Available data>
┄┄┄┄┄┄┄┄┄┄

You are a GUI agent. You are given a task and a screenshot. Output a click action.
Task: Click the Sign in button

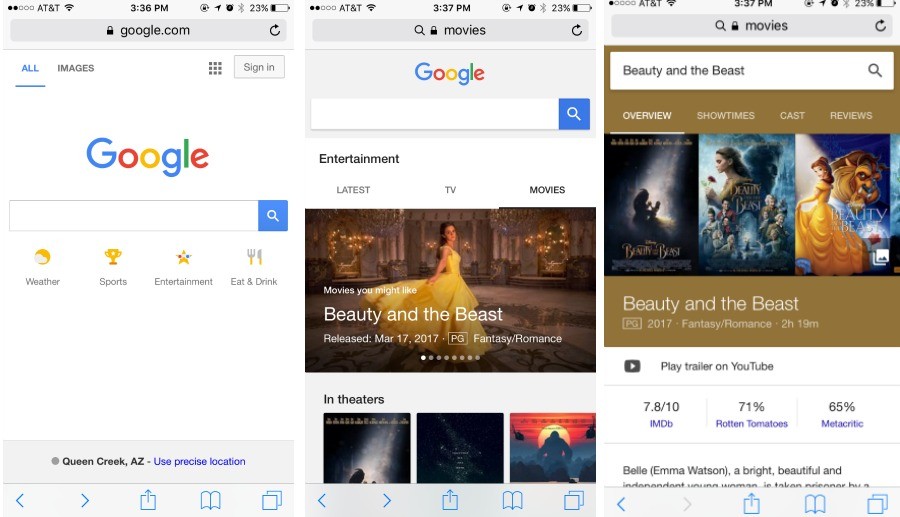259,67
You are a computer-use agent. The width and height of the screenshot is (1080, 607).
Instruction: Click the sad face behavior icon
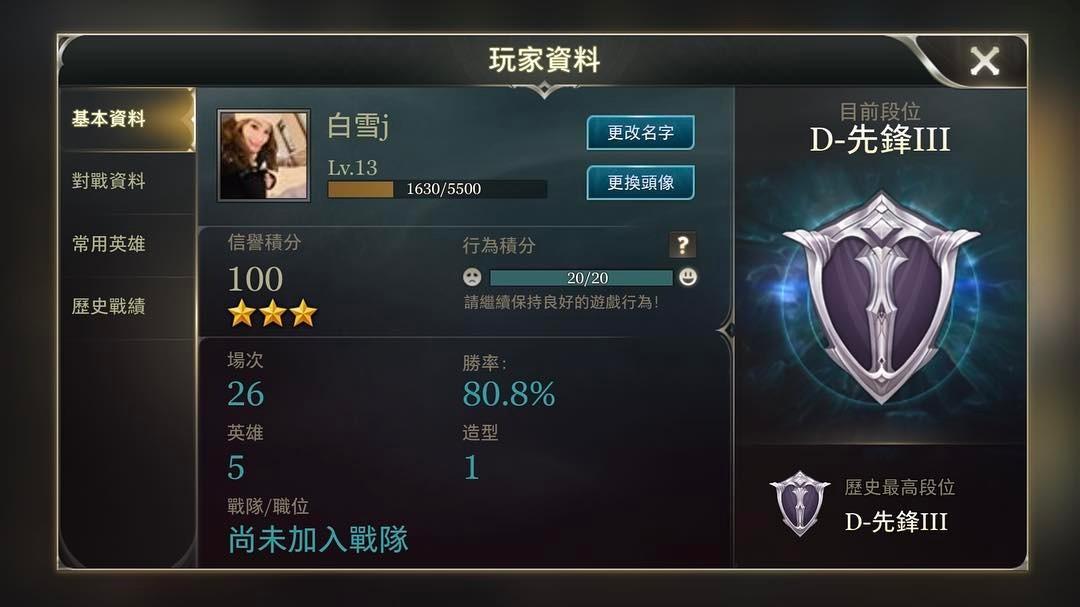click(x=472, y=277)
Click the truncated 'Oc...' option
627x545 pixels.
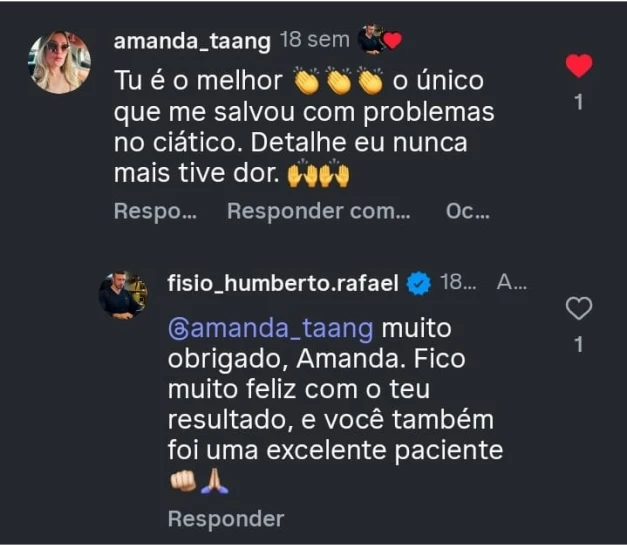tap(467, 211)
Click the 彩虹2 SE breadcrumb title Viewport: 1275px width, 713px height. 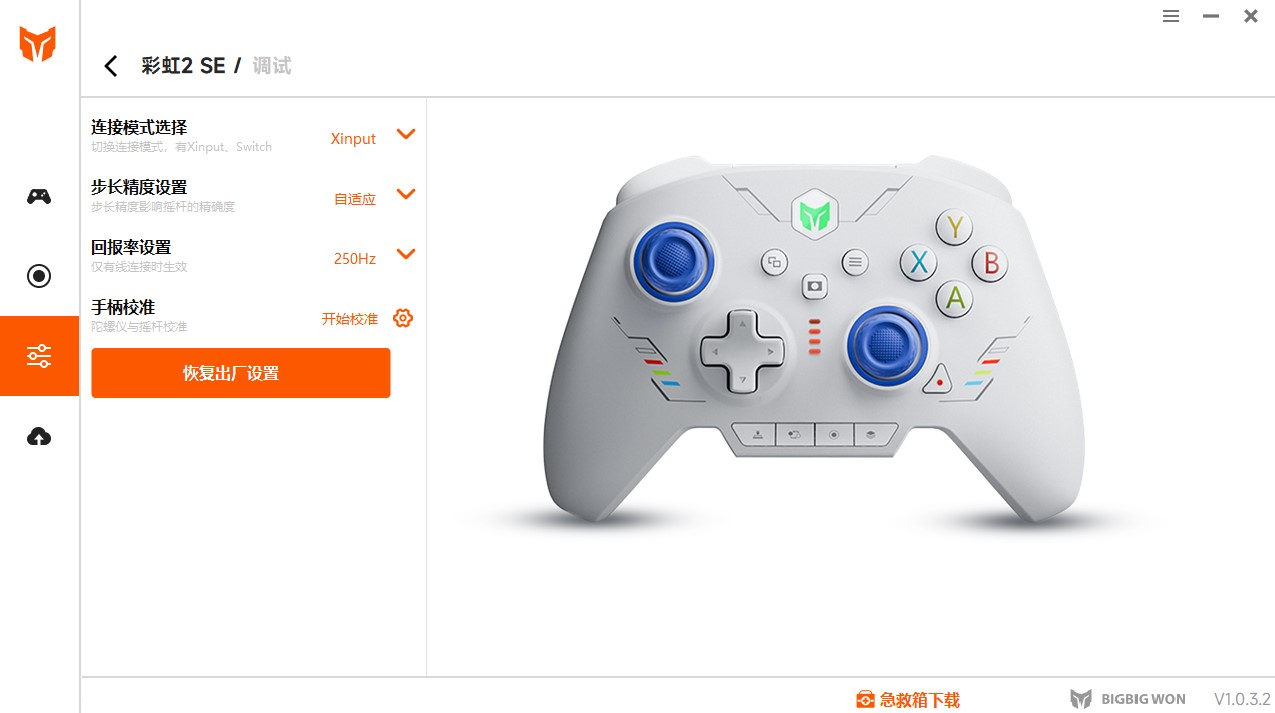(x=183, y=66)
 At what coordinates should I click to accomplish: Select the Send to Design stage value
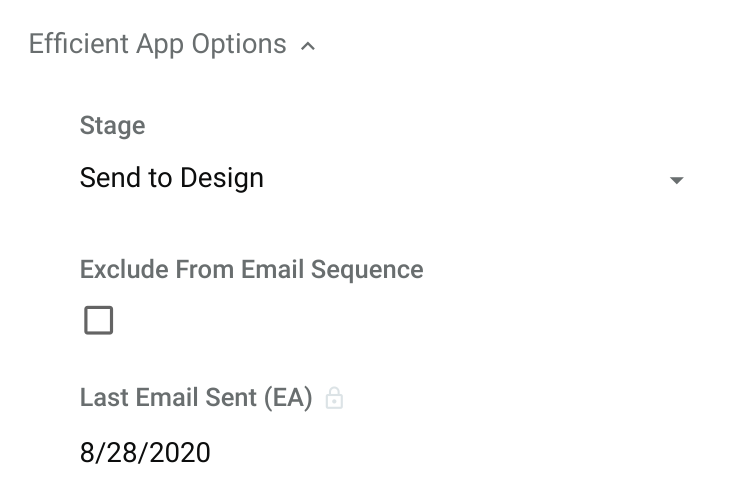click(172, 178)
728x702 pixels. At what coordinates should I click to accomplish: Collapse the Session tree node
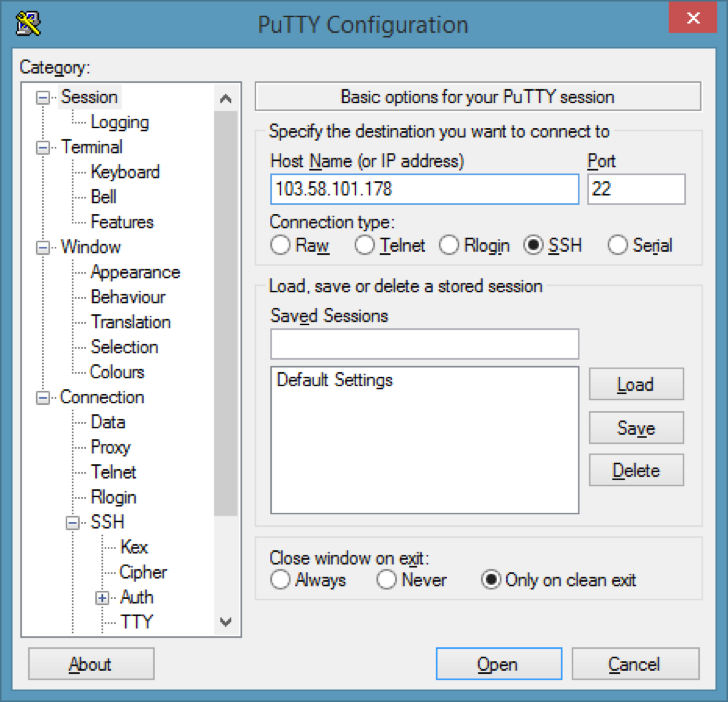[43, 98]
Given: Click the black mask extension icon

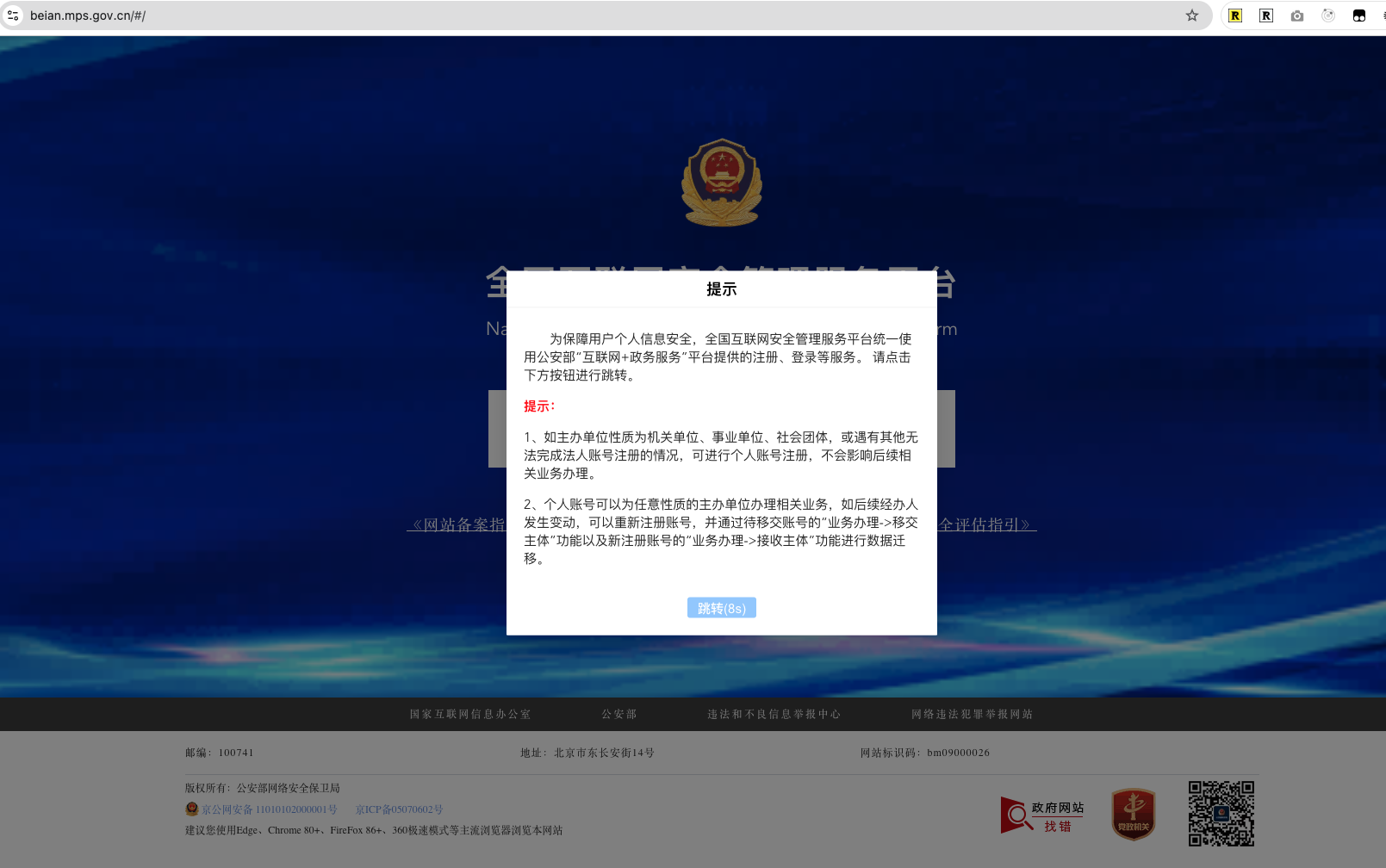Looking at the screenshot, I should (x=1359, y=16).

┄┄┄┄┄┄┄┄┄┄

Assignment>
Print exactly the lines from the first line of the records above through the line containing "You are a computer-use", leaving out the pictures.

Written solution>
You are a GUI agent. You are given a task and a screenshot. Output a click action.
Task: Click the Sign in button

259,67
You are a computer-use agent. The width and height of the screenshot is (1080, 607).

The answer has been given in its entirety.